Earlier this year, HCPLive®
hosted a Regional Seminar Series on topics and insights in psoriatic arthritis and rheumatoid arthritis.
The Houston-based event featured a case-based discussion with James E. Mossell, DO, of the Tift Regional Medical Center, and highlighted current practices and promising innovations in various fields of rheumatic care.
In an interview with MD Magazine®
, Mossell detailed some of the biggest topics from seminar, shared his perspective on the current makeup of rheumatology care teams, and shared insight on the biggest developments in arthritis therapy.
MD Mag: What were the topics discussed in your seminar talk?
My program centered around inflammatory arthritis—mostly rheumatoid arthritis, psoriatic arthritis, and non-radiographic axial spondyloarthritis. And it centered around newer studies pertaining to those topics that were of interest, some drugs which had been approved, and some which are in the process of phase 3 trials that I presented to the audience. I felt like the audience was engaged, and we had a good turnout.
MD Mag: There's been a lot of great advancement in the fields, in terms of therapies. Are there any in particular that you could highlight as the most critical and advancing for rheumatologic care?
Upadacitinib (RINVOQ) was just approved late summer, and is a product made by AbbVie. It's a JAK inhibitor for rheumatoid arthritis. That's been a new development, which I think is worth talking about, that was not included in my program. There are other drugs that are on the market, such as ustekinumab (Stelara), that have had some new developments.
Also, ixekizumab (Taltz) is about to have, I think probably next year, approval for ankylosing spondylitis in the non-radiographic axial spondyloarthropathy. So, I think more indications for existing products is what I'm touching on. RINVOQ has been the newest product to come out.
MD Mag: With relation to other specialties and healthcare overall, how has fluctuating personnel staffing levels affected rheumatology?
Well, there certainly is a shortage of us. We're certainly implementing more midlevel providers to help. I think that's probably the wave of the future, because I don't see funding for rheumatology positions increasing in the near future. So, I think that's an issue. We have a dedicated staff member who all they do is pre-search for drugs, which I'm not sure why we as physicians put that on, because we get zero reimbursement for that.
So from a business perspective, for whatever reason, we did this years ago as a courtesy for our patients, and now it's almost an expectation that we're paying a full-time staff member to do things that we don't get paid for, which from a business perspective doesn't make sense. So I think certainly that needs to change moving forward because, with changes and reimbursement, it just doesn't make sense for us.
MD Mag: What's the level of collaboration among rheumatologists and other specialists, particularly when treating common comorbid conditions?
Certainly from the lupus perspective, we collaborate with nephrology. In the rheumatoid space, cardiology, because that's the predominant cause of mortality. Chronic inflammation causes heart disease. So, I think that needs to increase over time, that we pay more attention to that. I think that probably needs to improve. There's some cooperation with pulmonology too, if they have lung disease.

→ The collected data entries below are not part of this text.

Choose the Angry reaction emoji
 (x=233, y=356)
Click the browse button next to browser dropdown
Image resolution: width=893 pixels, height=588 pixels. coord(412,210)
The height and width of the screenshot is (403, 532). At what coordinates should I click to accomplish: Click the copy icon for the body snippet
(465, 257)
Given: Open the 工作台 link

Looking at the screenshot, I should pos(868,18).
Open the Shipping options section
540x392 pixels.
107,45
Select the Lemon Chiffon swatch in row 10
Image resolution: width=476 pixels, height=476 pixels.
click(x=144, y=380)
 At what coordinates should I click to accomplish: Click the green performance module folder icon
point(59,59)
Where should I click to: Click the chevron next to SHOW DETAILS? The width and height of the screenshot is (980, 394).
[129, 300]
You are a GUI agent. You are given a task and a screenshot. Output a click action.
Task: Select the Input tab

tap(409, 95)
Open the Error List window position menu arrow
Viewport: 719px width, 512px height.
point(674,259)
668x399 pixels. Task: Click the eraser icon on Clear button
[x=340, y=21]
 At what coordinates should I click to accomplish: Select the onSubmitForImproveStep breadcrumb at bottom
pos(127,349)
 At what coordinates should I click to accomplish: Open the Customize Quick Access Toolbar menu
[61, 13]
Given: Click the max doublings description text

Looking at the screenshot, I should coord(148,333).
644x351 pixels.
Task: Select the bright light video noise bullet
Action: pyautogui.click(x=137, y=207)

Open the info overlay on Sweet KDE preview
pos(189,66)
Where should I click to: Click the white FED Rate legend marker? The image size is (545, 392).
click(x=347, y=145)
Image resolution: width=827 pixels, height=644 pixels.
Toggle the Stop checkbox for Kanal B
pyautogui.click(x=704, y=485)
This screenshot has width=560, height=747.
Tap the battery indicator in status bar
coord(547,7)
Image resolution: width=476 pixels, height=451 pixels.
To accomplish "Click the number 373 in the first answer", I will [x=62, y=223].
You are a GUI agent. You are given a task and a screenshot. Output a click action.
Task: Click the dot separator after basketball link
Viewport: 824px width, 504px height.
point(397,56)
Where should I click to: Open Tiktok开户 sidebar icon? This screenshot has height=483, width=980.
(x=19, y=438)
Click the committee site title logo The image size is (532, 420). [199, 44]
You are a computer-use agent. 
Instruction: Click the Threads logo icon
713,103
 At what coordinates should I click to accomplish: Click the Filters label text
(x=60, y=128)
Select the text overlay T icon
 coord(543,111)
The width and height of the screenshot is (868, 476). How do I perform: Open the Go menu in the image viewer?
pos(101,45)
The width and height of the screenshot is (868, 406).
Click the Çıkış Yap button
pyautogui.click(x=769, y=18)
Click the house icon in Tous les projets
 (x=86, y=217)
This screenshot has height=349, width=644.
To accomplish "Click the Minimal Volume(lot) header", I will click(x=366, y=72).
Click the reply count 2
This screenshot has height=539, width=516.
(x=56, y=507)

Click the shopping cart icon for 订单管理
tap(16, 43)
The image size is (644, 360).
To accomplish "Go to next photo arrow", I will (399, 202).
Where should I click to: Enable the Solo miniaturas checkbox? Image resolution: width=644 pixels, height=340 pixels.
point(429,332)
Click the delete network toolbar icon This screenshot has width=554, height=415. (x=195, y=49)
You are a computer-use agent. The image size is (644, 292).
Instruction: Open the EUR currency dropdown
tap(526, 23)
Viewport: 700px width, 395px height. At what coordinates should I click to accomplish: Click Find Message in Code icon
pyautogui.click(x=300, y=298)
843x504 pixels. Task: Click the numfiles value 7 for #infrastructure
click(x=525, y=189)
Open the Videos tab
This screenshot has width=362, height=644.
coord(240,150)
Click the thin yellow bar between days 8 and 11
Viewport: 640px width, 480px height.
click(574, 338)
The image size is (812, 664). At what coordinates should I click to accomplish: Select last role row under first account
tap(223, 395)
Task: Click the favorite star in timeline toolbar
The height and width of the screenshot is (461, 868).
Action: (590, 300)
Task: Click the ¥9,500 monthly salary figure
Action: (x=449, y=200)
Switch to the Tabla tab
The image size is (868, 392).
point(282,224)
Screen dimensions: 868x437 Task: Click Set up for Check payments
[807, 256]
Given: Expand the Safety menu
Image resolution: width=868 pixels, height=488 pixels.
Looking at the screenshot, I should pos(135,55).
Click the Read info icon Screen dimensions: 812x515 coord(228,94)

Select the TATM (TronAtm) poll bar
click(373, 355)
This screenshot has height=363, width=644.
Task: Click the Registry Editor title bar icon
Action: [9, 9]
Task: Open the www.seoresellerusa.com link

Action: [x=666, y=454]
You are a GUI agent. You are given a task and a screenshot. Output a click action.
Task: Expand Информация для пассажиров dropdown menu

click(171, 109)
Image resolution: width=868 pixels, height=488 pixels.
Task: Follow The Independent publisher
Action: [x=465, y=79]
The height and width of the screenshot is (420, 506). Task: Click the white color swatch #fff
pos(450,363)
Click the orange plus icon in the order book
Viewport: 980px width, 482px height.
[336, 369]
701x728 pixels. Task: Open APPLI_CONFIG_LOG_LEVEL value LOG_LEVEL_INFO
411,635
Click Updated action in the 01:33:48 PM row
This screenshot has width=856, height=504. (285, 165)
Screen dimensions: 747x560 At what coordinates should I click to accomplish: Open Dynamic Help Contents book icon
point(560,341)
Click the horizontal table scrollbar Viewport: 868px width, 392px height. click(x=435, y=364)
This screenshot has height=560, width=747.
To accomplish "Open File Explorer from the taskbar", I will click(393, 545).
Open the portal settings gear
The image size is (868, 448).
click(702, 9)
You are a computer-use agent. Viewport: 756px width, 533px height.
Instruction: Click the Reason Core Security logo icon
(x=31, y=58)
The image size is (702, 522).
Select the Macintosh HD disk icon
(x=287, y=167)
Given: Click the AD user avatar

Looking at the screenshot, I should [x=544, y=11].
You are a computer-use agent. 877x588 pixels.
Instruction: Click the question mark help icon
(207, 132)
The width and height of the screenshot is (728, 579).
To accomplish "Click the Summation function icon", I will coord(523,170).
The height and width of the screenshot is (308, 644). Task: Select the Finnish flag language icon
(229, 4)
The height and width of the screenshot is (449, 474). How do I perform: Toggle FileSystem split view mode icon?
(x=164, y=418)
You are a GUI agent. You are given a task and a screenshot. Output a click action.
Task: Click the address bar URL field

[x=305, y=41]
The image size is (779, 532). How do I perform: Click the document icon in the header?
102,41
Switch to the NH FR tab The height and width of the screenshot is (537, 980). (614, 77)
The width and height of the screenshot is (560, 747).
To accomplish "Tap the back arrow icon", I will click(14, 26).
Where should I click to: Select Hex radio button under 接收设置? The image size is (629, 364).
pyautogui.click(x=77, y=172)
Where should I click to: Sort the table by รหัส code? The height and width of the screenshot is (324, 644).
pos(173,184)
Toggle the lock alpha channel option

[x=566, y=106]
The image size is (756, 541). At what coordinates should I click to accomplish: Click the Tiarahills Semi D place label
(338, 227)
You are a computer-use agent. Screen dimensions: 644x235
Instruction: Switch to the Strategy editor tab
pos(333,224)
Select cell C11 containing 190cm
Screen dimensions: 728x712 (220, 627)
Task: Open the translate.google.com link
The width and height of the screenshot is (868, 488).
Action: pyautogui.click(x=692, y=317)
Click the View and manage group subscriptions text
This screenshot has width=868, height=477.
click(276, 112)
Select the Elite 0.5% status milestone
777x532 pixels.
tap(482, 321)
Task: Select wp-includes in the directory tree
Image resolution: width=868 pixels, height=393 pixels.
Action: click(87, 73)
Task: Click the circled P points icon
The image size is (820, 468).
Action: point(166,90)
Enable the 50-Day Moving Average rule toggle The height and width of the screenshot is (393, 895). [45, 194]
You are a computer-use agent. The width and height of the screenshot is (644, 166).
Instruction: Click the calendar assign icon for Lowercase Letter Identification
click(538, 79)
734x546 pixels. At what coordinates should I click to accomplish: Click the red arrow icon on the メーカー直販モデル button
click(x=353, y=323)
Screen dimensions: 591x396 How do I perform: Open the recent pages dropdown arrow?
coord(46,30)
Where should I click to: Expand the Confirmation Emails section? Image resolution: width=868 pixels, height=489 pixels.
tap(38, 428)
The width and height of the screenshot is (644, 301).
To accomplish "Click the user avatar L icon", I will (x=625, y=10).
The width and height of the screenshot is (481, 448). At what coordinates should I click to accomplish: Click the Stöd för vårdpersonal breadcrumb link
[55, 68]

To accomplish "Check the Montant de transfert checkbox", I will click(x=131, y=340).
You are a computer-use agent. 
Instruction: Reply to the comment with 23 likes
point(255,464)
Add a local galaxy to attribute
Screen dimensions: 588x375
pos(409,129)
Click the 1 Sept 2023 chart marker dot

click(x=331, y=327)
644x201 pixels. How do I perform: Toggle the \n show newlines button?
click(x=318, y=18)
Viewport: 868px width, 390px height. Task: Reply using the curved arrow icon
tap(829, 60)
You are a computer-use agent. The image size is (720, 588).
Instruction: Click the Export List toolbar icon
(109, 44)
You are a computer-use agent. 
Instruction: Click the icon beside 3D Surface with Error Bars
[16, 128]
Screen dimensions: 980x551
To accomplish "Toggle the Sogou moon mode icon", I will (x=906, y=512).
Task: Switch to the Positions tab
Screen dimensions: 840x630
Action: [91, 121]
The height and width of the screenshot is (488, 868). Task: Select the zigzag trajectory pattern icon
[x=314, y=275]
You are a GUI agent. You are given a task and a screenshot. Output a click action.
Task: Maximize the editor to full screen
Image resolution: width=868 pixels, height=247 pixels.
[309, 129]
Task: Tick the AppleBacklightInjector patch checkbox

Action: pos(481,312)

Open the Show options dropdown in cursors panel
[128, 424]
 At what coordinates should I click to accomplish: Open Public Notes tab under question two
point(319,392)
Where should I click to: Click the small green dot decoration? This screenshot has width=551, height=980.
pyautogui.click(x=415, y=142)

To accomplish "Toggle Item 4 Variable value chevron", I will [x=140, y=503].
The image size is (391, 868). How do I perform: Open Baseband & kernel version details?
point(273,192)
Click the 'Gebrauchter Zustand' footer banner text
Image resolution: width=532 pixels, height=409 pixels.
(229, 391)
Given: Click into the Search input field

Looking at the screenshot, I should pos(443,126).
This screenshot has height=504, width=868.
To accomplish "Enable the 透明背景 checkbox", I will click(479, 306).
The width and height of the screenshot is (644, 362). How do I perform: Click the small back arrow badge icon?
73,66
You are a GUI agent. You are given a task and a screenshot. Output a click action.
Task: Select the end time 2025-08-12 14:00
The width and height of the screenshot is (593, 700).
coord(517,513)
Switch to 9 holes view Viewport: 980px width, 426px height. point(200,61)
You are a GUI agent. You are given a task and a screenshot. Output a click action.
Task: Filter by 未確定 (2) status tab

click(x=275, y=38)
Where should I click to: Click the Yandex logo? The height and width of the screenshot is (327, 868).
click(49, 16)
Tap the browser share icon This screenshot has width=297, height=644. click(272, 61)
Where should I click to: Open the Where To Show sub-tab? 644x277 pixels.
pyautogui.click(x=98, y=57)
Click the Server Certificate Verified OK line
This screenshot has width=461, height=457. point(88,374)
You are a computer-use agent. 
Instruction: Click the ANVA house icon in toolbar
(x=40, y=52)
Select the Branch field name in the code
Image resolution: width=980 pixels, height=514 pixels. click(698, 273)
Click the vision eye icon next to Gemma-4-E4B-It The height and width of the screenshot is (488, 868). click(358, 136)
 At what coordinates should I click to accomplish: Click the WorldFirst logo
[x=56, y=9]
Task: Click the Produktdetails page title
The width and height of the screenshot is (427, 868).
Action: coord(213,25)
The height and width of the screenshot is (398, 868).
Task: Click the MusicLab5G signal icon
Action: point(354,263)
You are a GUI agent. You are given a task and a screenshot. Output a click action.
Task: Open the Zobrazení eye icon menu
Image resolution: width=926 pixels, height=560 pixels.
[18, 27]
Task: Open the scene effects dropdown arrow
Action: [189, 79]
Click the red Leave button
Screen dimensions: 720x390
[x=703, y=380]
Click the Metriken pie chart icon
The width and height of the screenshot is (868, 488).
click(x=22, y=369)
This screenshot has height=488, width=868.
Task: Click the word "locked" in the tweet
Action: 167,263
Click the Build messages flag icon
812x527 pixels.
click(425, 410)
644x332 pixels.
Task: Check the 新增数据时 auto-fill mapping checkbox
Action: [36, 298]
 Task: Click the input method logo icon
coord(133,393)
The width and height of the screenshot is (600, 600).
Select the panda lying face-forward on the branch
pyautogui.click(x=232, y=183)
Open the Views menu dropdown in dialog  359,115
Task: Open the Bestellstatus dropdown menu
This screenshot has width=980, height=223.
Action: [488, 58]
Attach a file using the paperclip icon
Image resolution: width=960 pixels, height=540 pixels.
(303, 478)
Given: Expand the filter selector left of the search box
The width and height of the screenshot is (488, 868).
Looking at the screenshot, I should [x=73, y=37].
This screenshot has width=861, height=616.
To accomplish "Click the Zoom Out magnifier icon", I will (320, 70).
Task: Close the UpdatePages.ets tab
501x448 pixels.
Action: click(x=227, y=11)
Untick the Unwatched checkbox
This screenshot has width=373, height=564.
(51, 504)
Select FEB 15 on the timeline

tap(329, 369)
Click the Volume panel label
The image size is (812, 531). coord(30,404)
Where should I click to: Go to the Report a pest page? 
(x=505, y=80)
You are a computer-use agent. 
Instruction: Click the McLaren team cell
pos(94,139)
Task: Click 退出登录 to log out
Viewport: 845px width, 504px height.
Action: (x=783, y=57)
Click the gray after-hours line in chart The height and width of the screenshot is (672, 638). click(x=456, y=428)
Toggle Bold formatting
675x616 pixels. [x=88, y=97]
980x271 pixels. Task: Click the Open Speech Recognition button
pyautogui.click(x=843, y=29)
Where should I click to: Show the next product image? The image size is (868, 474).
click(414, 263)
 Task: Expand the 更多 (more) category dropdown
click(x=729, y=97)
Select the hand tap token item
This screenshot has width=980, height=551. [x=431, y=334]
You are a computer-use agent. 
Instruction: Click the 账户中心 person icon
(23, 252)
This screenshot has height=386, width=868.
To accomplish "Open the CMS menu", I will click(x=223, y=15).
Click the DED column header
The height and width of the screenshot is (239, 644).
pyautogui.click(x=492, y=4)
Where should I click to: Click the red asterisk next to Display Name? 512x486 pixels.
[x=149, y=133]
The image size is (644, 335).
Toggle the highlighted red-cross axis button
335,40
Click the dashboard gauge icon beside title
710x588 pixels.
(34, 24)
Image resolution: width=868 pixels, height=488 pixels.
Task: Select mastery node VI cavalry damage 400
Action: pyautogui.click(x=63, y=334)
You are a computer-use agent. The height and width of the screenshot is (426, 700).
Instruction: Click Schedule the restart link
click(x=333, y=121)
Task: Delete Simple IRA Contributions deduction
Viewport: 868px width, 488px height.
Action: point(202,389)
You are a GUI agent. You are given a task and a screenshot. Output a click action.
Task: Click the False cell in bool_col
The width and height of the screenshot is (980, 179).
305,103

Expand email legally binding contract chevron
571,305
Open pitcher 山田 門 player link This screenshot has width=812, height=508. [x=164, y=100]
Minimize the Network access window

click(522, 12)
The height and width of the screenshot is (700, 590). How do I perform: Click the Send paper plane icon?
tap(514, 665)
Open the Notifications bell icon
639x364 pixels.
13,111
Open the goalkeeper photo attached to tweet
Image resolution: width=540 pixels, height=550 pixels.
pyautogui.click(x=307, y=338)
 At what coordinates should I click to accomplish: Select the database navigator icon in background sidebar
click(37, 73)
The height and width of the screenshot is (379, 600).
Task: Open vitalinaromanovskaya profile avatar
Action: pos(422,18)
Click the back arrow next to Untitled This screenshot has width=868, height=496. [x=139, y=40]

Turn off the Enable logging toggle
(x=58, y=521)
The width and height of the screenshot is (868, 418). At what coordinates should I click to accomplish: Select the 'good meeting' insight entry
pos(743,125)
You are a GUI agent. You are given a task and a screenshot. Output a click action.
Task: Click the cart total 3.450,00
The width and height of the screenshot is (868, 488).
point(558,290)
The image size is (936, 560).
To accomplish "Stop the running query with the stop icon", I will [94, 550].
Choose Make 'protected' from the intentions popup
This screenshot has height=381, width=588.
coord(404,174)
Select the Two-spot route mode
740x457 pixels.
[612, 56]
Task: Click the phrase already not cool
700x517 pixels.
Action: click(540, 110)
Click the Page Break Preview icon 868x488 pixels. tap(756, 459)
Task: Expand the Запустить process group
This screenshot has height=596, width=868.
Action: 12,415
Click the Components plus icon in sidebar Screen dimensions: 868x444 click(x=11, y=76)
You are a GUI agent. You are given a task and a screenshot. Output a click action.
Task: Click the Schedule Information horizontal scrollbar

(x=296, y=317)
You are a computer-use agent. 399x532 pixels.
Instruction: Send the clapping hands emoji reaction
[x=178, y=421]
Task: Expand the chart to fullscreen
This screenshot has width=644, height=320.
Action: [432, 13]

So I think mainly, it's pulmonology, cardiology, nephrology. There's a little bit of dermatology with psoriasis, but they quite frankly, I think, don't want to write for a lot of these drugs, because they don't want to do all the work behind it, and they don't have as much familiarity with some of this stuff. So I think that's mainly falling on us, when somebody has psoriasis and psoriatic arthritis.
MD Mag: Among the conditions discussed at the seminar, which do we still have the greatest hurdles in improving care for, and what do those challenges look like?
I still think there's room for improvement with rheumatoid arthritis. I'm very much involved in population health. And I still don't think we have a unified group of us who are measuring things consistently and then treating to target the way we should be to get patients in remission quickly. I still think that needs work. We certainly need some better biomarkers for psoriatic arthritis to determine what their level of activity is, as far as disease. So I still think we don't really have good markers for that. That's an ongoing problem.
So, I think just managing these large populations—we're all kind of doing the same thing, and treating aggressively to either load disease activity or readmission. There's a lot of docs who are still measuring anything to determine whether that's happening. I think that's going to have to happen eventually.
MD Mag: Is there anything else you would like to add?
I think the seminar was great. I think the ideas discussed were very good. It's going to be important for us to try to stay on the cutting edge of products that look promising, ones might be released in the near future, or any new indications. I think that's probably the way it needs to continue.